Identifying 127 patients out of the 150 with dyslipidemia, (84.7%) confirms UKPDS conclusions that showed the effect of diabetes on plasma lipids thus contributing to excess cardiovascular risk [12] . In addition, a statistically significant link was found between the occurrence of a macroangiopathy entity and dyslipidemia (p < 0.05). Our figures are, however, higher than those of Sow et al. (31.8%) [10] and Yameogo et al. (43.08%) [11] .

Silent myocardial infarction was found in 26 patients or 27.4%. This is close to that found by Sarr et al., 24% [5] . Khochtali et al., in diabetics aged over 65 (20%) [13] . In a study on the blood pressure level of diabetics conducted in 2009, Lokrou et al. found 14% of diabetics suffering from coronary artery disease [14] . Whereas in 1998 the rate of dyslipidemic diabetics suffering from latent myocardial infarction was 15.1% [15] . Similar proportions were found by Ndiaye et al. on one hand (14.2%) [16] and by Khanouach et al. on the other hand (13.8%) [6] .

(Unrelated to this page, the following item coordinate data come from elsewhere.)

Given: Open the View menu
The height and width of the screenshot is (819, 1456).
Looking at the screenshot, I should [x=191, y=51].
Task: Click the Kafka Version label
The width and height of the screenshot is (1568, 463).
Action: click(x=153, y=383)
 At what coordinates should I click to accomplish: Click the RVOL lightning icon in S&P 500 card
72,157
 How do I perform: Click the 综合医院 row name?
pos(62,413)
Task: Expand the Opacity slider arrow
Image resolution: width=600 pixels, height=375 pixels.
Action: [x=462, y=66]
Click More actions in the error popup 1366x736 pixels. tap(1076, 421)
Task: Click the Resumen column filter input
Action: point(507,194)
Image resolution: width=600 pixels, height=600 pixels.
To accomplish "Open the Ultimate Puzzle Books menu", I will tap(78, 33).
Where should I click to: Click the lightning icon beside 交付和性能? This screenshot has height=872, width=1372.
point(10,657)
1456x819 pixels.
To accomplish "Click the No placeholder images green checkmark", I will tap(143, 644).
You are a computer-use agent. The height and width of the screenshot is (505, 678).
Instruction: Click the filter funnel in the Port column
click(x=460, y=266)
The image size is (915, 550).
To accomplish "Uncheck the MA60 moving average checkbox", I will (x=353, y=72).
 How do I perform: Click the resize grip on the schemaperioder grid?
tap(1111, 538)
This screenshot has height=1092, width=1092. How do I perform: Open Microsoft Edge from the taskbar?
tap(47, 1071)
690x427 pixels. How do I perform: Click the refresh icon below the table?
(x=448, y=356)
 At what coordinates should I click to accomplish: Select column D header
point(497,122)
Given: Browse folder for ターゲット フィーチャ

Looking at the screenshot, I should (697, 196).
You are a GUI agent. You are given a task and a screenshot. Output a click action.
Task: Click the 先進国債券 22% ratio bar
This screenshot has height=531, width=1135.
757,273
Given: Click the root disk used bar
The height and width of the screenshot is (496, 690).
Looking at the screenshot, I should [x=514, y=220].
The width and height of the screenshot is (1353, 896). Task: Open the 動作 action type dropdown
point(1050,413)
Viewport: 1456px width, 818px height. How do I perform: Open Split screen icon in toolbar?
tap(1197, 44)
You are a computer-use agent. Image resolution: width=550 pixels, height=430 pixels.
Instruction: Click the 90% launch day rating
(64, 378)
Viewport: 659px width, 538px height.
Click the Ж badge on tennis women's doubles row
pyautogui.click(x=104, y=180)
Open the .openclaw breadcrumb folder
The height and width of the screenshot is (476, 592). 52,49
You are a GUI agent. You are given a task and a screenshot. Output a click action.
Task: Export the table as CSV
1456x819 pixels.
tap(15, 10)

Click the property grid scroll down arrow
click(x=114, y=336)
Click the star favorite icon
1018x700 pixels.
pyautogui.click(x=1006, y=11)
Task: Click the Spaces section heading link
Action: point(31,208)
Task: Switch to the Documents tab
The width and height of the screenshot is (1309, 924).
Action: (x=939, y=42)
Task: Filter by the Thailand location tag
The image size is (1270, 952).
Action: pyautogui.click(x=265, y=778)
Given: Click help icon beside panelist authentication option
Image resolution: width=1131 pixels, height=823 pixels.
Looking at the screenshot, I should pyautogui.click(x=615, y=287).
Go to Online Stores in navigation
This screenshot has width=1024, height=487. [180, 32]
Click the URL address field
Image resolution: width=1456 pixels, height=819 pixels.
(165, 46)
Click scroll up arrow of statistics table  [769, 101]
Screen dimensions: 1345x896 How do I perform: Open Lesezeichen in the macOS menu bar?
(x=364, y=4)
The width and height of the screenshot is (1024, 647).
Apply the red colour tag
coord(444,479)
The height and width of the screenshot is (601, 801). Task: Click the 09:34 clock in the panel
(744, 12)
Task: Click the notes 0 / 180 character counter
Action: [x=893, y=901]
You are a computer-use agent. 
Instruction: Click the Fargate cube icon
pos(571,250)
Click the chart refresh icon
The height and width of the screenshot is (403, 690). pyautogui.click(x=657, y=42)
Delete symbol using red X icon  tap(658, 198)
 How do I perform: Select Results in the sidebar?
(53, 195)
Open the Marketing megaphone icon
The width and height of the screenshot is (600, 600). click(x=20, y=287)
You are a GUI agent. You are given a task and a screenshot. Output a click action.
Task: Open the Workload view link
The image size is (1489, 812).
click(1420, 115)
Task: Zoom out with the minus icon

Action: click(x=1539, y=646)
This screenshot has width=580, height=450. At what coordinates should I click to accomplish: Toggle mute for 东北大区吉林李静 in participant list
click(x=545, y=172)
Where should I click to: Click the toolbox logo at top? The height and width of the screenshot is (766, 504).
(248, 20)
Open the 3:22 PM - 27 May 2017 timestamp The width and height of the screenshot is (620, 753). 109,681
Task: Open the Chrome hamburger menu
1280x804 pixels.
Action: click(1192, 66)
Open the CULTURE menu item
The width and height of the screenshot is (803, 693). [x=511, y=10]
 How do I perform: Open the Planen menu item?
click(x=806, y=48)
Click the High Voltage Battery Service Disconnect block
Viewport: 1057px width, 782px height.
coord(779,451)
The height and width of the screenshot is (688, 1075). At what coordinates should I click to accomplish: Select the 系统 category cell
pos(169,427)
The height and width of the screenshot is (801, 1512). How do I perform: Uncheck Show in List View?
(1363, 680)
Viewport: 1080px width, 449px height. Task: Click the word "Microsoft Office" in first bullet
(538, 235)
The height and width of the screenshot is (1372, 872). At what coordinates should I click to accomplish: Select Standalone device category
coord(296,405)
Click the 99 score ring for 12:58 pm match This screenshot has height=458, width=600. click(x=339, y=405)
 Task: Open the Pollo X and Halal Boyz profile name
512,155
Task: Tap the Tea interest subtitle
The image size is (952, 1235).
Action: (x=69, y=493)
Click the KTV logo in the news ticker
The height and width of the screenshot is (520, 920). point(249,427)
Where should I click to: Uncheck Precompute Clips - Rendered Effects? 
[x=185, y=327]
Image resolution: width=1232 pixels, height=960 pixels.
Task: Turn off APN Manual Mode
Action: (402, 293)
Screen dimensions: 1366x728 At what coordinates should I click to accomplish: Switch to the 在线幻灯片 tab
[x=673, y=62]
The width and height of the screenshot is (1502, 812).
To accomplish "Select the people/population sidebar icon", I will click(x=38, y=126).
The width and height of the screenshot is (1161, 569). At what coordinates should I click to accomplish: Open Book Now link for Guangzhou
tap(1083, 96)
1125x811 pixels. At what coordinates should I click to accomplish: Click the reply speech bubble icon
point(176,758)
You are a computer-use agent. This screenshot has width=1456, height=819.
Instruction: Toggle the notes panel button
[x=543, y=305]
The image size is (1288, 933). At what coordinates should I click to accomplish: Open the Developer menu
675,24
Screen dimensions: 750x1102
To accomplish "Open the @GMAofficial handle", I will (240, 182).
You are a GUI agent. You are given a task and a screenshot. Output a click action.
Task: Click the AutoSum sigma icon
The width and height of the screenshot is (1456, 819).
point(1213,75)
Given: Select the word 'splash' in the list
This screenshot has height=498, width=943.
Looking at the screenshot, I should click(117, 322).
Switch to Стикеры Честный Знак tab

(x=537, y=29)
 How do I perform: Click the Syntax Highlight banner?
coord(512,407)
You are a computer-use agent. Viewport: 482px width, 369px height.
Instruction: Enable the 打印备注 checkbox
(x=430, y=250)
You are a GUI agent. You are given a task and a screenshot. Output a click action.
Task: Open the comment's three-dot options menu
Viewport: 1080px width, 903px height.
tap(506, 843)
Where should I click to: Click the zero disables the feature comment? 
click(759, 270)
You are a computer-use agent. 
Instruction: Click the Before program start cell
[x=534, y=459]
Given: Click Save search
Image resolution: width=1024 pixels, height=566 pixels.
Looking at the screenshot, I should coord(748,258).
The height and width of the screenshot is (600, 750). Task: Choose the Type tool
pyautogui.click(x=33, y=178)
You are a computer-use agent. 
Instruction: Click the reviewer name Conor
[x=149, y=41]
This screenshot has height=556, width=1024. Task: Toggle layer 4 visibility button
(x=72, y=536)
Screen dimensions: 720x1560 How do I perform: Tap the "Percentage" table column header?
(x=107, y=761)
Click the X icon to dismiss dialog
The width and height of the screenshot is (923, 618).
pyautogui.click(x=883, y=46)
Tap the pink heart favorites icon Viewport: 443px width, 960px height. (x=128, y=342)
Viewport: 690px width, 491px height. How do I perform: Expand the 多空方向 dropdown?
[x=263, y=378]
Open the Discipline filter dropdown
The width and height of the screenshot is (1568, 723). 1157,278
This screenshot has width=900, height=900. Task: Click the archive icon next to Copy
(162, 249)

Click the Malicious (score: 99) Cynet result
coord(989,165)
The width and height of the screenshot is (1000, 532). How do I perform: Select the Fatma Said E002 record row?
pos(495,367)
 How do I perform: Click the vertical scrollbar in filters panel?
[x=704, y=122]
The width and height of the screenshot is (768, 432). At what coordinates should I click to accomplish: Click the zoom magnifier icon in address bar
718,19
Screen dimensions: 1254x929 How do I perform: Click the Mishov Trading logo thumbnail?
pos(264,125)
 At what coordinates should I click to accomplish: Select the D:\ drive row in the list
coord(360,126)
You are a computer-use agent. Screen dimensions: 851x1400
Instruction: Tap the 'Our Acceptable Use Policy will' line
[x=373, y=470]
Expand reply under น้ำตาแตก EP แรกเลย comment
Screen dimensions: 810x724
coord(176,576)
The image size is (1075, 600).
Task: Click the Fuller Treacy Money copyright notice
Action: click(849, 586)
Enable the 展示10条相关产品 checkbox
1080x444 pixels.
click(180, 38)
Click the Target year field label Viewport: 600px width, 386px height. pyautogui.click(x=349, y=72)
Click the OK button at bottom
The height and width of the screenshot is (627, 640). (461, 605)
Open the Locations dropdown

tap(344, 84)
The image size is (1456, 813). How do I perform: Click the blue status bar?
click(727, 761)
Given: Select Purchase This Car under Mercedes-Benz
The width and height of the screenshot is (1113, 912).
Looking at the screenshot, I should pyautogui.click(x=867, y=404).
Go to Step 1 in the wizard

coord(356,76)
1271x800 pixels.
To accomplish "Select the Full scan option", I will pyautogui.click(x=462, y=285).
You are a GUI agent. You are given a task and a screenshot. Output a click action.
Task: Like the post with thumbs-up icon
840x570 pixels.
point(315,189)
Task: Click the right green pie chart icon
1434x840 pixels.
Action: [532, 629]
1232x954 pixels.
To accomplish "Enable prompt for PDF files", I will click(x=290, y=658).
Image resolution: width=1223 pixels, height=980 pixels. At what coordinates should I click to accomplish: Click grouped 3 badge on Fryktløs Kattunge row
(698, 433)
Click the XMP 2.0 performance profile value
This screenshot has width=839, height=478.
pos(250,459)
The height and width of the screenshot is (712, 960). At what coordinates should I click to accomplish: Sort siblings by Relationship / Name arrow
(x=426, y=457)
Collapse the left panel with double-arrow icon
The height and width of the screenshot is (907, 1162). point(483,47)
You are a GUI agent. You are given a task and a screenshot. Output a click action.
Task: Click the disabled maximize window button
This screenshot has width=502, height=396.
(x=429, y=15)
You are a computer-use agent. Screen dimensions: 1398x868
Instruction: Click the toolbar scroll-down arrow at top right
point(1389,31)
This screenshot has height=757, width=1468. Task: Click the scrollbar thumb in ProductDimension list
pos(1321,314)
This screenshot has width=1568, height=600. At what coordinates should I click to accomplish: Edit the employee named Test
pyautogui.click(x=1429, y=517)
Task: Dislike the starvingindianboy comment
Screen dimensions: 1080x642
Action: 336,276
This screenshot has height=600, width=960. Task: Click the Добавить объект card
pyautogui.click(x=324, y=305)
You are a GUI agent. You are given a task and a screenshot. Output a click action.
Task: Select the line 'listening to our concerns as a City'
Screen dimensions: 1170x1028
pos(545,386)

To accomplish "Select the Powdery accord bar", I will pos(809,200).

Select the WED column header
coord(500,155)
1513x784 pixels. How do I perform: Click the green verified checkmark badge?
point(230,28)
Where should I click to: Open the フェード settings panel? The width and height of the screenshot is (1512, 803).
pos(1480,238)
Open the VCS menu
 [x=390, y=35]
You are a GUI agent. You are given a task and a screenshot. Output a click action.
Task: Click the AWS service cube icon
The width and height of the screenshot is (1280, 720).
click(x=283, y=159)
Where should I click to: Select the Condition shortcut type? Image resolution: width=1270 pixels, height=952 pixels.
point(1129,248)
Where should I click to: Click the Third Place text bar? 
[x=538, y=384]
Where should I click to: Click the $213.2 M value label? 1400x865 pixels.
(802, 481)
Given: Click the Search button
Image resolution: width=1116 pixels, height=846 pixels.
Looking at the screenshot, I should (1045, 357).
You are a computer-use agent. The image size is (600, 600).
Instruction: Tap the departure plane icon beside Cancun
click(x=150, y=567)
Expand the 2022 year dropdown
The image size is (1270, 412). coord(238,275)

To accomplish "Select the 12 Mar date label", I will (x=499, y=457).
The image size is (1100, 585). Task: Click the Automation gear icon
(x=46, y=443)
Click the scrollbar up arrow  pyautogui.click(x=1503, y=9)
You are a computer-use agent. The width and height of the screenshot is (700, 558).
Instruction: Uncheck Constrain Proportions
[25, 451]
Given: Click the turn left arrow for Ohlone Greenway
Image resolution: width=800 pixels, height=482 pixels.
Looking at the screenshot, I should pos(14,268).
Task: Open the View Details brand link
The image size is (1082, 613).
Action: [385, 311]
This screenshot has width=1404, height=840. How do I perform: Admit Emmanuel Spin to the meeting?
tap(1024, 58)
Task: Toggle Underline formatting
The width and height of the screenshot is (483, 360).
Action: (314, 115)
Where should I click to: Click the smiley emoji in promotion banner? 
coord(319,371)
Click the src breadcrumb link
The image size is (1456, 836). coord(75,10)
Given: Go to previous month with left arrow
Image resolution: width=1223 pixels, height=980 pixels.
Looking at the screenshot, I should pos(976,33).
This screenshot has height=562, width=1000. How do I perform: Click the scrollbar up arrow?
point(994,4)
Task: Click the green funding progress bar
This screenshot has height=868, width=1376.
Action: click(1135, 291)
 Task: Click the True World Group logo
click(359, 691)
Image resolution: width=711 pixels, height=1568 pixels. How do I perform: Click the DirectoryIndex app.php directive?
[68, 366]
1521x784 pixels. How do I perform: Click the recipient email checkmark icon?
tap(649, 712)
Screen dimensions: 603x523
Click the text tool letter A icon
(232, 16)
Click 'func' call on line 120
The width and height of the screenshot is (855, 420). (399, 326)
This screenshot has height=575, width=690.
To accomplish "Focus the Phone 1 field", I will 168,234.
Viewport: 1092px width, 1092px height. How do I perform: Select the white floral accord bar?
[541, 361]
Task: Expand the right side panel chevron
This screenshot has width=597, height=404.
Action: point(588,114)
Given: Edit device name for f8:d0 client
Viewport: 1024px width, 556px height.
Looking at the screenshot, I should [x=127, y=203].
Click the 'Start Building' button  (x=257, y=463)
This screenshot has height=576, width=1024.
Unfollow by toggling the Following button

Our figures are also higher than those of Koate et al. who diagnosed silent myocardial infarction in 9.25% of diabetic patients [17] and those of Sow et al. silent myocardial infarction (0.36%) [10] . Diagne et al. found 50.02% ischemic heart disease among type 2 diabetic patients [7] . Stroke concerns 11.3% of patients in our series with 94.1% ischemic stroke and 5.9% hemorrhagic stroke.

Limit of study: The type of study (retrospective) is the main limitation because we were limited in the description of certain symptoms that were not always reported in the records.

5. Conclusion

The prevalence of macroangiopathy was 60%. Stroke 11.3%, silent myocardial infarction 27.3%, and OALL 46.97%. The mortality rate linked to macroangiopathy is 7.3%, hence the importance of prevention which involves screening for risk factors.

Conflicts of Interest

The authors declare no conflicts of interest regarding the publication of this paper.